_TEXT EXCERPT_.

+ + + + + + +

According to investor.id data source Carbon Brief, the Indonesian government offers power subsidies and compensation with a budget of Rp. 127.9 trillion. This sum is higher than the previous year’s total of Rp. 74.4 trillion. The government provides subsidies and incentives so that PLN may continue to acquire coal from the firm while keeping power prices stable. Owners of coal mining enterprises will gain the most during this period of energy shortage. In January-March 2022, one of the coal mines had a 457.6% rise in net profit. Until June 2022, Indonesia’s coal output has achieved 283.57 million tons, or around 42.77% of the target for 2022, which was 633 million tons. Meanwhile, national coal sales through June 2022, which included both exports and domestic sales, were 175.15 million tons.
Climate Commitment Challenge
It is quite difficult to retain environmental commitment in these times. On the one hand, humans are attempting and committed to keeping the environment stable by reducing the greenhouse effect, which can harm the ozone layer, but the current situation has not provided an opportunity to obtain energy that is cleaner and environmentally friendly, and can be produced in large quantities quickly, other than rocks and coals. Coal processing and utilization as an energy source has been known for over a century, and its influence has been felt in recent decades. However, the usage of coal cannot be minimized or eliminated at this time. Europe’s Germany, Poland, and even India in Asia ordered coal from Indonesia to meet their national energy demands. This has occurred since Russia’s sanctions were implemented.
This circumstance demonstrates how the political system affects the food chain. With the increased usage of coal in many regions of the world, it is possible that the Paris Agreement and the G20 statement, as well as other environmental and climate-related pledges, will be revisited. However, increased worldwide coal usage will hasten the depletion of global coal stockpiles. Keep in mind that nature takes thousands of years to generate coal, but human progress in this century is so rapid.
The human task of sustaining the appropriateness of a place to live in the face of global instability will never diminish. These obstacles might arise from the environment in which humans live or from outside sources such as governmental policy, commerce, and conflict. The recent increase in the use of coal is a short-term effort for humans to survive and carry out their activities, but in the long run, human dependence on coal must be considered, given that humans’ ability to grow and reproduce faster than nature’s ability to produce coal for humans, and even if coal is still relied on, it will accelerate environmental pollution, which then affects weather and climate. It is vital to review how the commitment to environmental protection has been pursued in both local and international obligations.

+ + + + + + +

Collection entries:

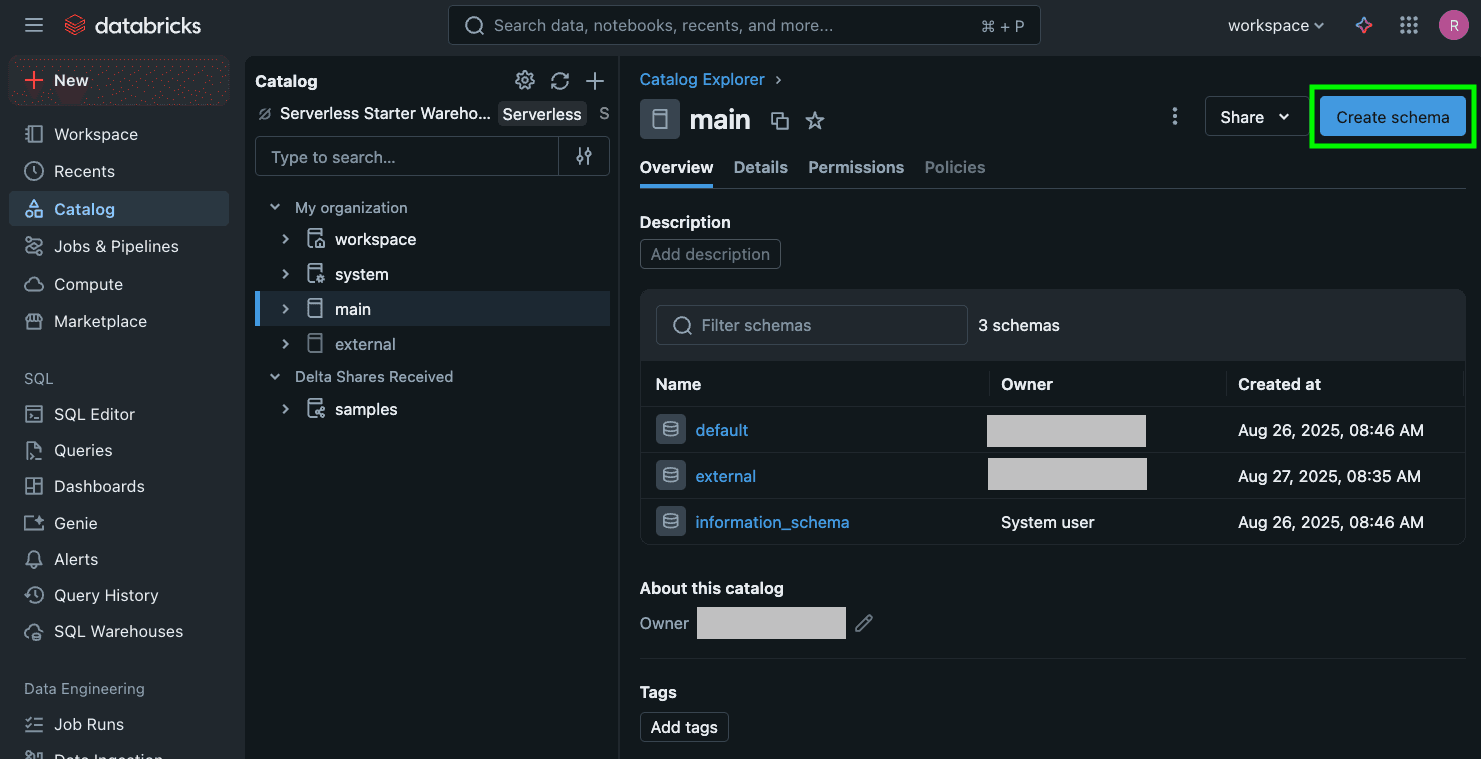Star the main catalog as favorite

(x=815, y=121)
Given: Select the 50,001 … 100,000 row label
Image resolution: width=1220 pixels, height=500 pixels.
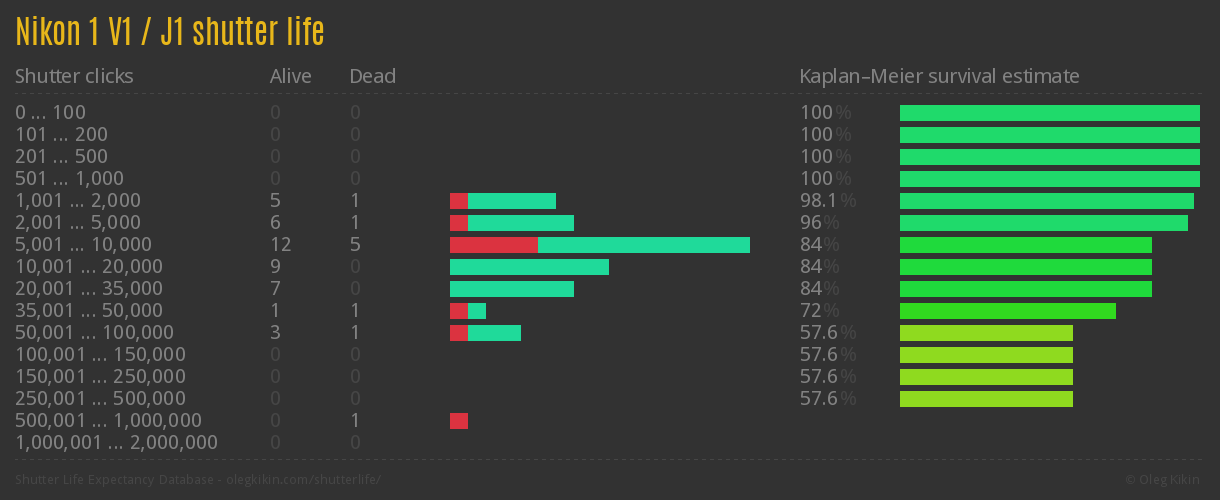Looking at the screenshot, I should [94, 333].
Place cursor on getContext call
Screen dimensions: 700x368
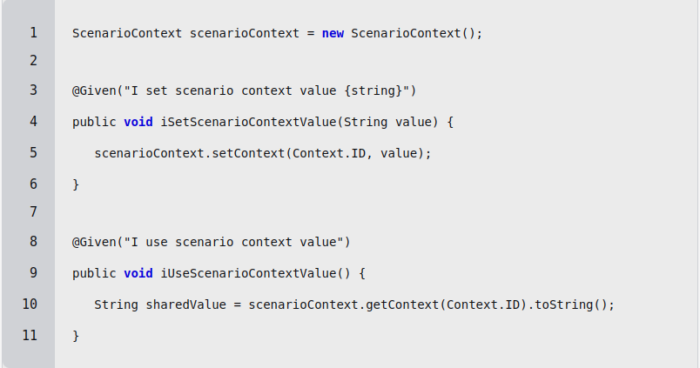pyautogui.click(x=402, y=305)
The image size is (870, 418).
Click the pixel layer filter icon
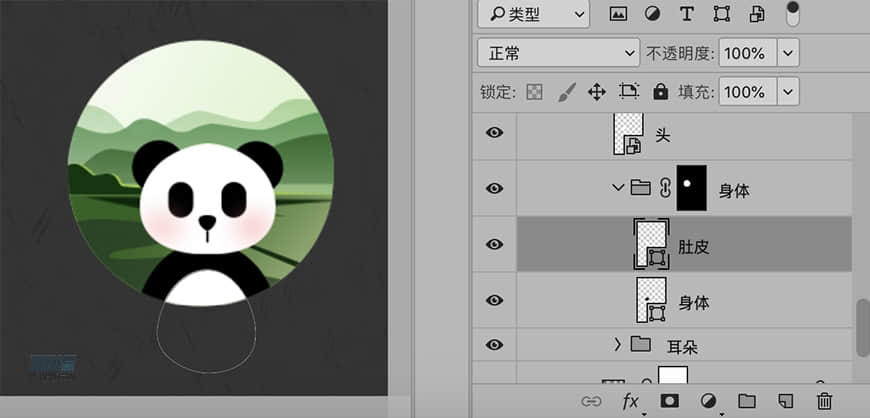[618, 13]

+ + + + + + +

_EXERCISE PROMPT_.
From the passage on coal use and climate commitments, print the part that begins at the words "Climate Commitment Challenge" and stops after "sanctions were implemented.". The items have no role in this exercise.

_ANSWER_.
Climate Commitment Challenge
It is quite difficult to retain environmental commitment in these times. On the one hand, humans are attempting and committed to keeping the environment stable by reducing the greenhouse effect, which can harm the ozone layer, but the current situation has not provided an opportunity to obtain energy that is cleaner and environmentally friendly, and can be produced in large quantities quickly, other than rocks and coals. Coal processing and utilization as an energy source has been known for over a century, and its influence has been felt in recent decades. However, the usage of coal cannot be minimized or eliminated at this time. Europe’s Germany, Poland, and even India in Asia ordered coal from Indonesia to meet their national energy demands. This has occurred since Russia’s sanctions were implemented.